Bank issues first senior fixed rate bond from the Philippines since the Asian financial crisis.

One of the Philippines fastest growing and most dynamic banks made its debut in the international bond markets yesterday (Thursday) with a $150 million issue via UBS.

Ba2 rated Banco de Oro (BDO) priced a five non-put three transaction at 99.331% on a coupon of 6.5% to yield 6.75%. This equates to a spread of 449bp over Treasuries, or 414bp over Libor. Fees were 75bp.

At this level, the Sy family owned bank came 151bp over the sovereign, which has an October 2026 bond puttable in 2006 outstanding. On a like-for-like basis, it also came about 8bp to 9bp through its own parent, unlisted and unrated SM Investments (SMI), the holding company of the SM group.

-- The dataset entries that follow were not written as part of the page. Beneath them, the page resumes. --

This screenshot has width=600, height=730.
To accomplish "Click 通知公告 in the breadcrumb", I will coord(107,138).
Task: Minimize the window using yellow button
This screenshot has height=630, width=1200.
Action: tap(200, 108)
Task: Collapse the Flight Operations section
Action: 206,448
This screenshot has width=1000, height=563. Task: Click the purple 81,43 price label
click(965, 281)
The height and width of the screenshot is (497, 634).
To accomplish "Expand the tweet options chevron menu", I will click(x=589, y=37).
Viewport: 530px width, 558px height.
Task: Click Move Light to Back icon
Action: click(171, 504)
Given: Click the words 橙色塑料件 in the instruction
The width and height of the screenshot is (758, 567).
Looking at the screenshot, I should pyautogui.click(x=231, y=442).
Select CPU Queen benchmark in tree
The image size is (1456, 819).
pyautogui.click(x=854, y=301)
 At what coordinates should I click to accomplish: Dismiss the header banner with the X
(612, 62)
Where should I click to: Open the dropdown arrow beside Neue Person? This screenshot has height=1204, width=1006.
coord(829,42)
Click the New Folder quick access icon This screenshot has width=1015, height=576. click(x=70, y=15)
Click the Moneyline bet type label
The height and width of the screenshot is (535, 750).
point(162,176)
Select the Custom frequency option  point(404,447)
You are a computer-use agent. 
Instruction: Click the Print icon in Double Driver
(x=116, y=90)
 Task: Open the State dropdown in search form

In October 2002, SMI issued a $300 million five-year Eurobond with an 8% coupon at an 80bp premium to the sovereign. Over the past nine months, however, corporate paper has underperformed the sovereign and the differential between the two has widened.

Having embarked on roadshows in Manila on Tuesday, books for BDO's deal were closed ahead of European presentations after orders of $750 million were accumulated. This is a relatively large book for a small deal and especially given that it is in one of the few Asian countries on a downwards ratings trajectory.

About 53 investors participated and no one account was allocated more than $10 million in paper. By geography, the book split 43% Singapore, 31% Philippines, 16% Hong Kong, 8% Europe, 1% Australia and 1% Indonesia. By investor type, private banks took 50%, asset managers 32%, banks 15% and insurance companies 3%.

One of the most striking aspects of the deal is the high private banking participation, which is hardly surprising given the strong reputation of the Sy brand.

Unlike the rest of the Philippines' banking sector, BDO appears to have been able to combine high growth with stable credit quality.

Out of 41 banks in the Philippines, BDO is one of only two with an NPL ratio below 10% and falling. The other is tiny Asia United. As of May this year, BDO's NPL ratio stood at 7.4% compared to a 15.41% average for the domestic banking sector.

Over the course of the first six months, net income also shot up 30% to Ps654.9 million. During 2002, the bank catapulted itself to the tenth largest in the country after the purchase of 57 First E-Corp branches from Metro Pacific. The previous year it also listed on the Philippines Stock Exchange, with a Ps1.8 billion ($38 million) IPO that ranked larger than all new listings in the Philippines since 1997 - combined.

Observers also conclude that its debt deal benefited from the surprise upgrade of Russia's credit rating from Ba2 to Baa3 by Moody's, which gave all emerging markets paper a lift.